The Vanos units can also leak oil down the front of the engine, due to worn O-rings, although these are relatively easy to replace (without affecting the valve timing). Another issue relates to the Vanos control solenoids. These are soldered into place on a circuit board, but their joints can develop hairline cracks that will disable the solenoid and cause all sorts of drivability issues. So it’s worth checking for this problem carefully, as the solenoids themselves are very expensive to replace.

A set of four is needed for each Vanos unit, and each set costs about £1,000; a high price to pay if the problem is merely one defective, soldered joint!


Another under-bonnet rattle can be caused by wear in the timing chain tensioners. This tends to be most noticeable with the engine at idle, and is caused by the chain being slack enough to slap against its plastic housing. The plastic guides on the tensioners are what harden and eventually snap off , but replacing them is an unfortunately big job. It requires the removal of the radiator, the Vanos units, the camshaft sprockets (engine timing is lost) and the timing chain case. This will cost about £2,600 (including a Vanos unit re-seal).

Oil leaks are something else to check for during a pre-purchase inspection. There are a couple of characteristic ones, including the power steering pump and the rocker cover gaskets. The rocker covers are made from cast aluminium and so can suffer with oxidisation as they age, which builds up and leads to leaks around the gaskets.

Rubber hoses (air, fuel and oil breathers) can also cause problems as the mileage builds. A couple are easily accessible on top of the engine, but most are buried under the inlet manifold. Hardened, split rubber will induce air leaks that, in turn, will trigger rough-running issues. It’s a good idea to swap all of these rubber pipes in one go, as part of an engine re-fresh.


The propshaft can be another potential source of unwanted noise on an aging E39 M5, producing an odd ‘tinging’ sound as the power is taken up in both first and reverse gears. Sometimes this is due to play in the CV joint at the rear of the shaft but, more typically, it’s caused by wear in the UJ. The latter is integral, so new ones are only available when specifying a replacement propshaft (£960 from BMW).

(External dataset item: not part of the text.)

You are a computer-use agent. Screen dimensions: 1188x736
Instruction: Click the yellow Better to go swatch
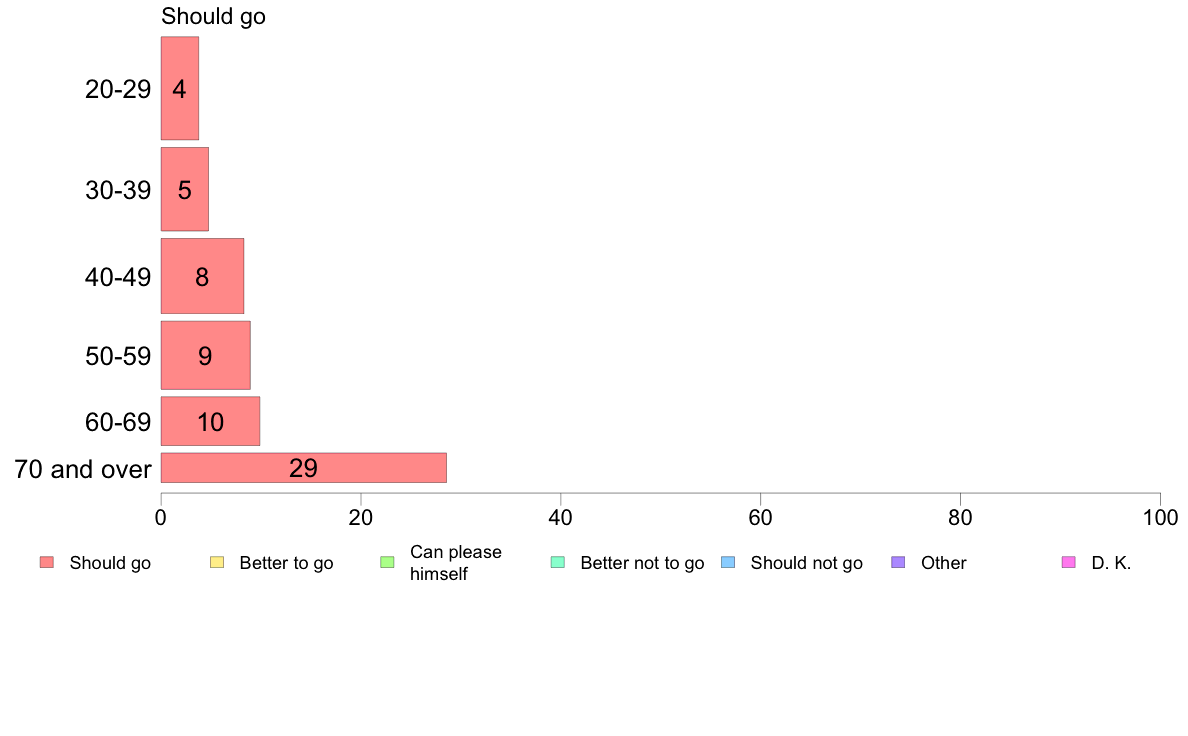(217, 562)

Differential oil leaks are quite common, and it’s the input seals that are the characteristic problem. Oil loss from these can cause what looks like a catastrophic leak under the car, with spray thrown everywhere. In reality, though, the diff s never lose enough oil to cause a problem, it’s simply more of an annoyance than anything else.

Any cars still running on their original suspension are likely to be suffering with worn-out dampers by now. It’s a common, age-related problem but, because it’s such a gradual decline, most owners never notice the deterioration in handling. In fact, the shock absorbers can lose performance (especially rebound) in as few as 50,000 miles, but it’s all but impossible to check for this without stripping and removing components.

Replacements from BMW are perfectly good, although lots of owners take the opportunity to switch to Bilstein dampers (those specified for the 540i), which are a good option – some consider them an actual improvement – and more affordable than the standard equipment. Staying underneath the car, weak or seized handbrake mechanisms are another common occurrence, often resulting in MoT test failure. Unfortunately, getting a failed system back up to test standard is likely to require the replacement of everything, which involves quite a lot of work.

When on your test drive, be alert for vibration when braking, which is often caused by wear in the rubber, front control arm bushes. If this has been ignored and reached an advanced stage, then it’ll be quite apparent (felt through the steering wheel) during normal driving. Polyurethane replacements are not recommended for this application.


By and large, the interior is standard E39 5 Series, so it’s well screwed-together and durable. Pixel loss can spoil the LED display panels (driver information between the dashboard dials, and radio information in the centre console). Replacement panels are available, but fitting involves careful soldering, so is probably best left to an experienced professional.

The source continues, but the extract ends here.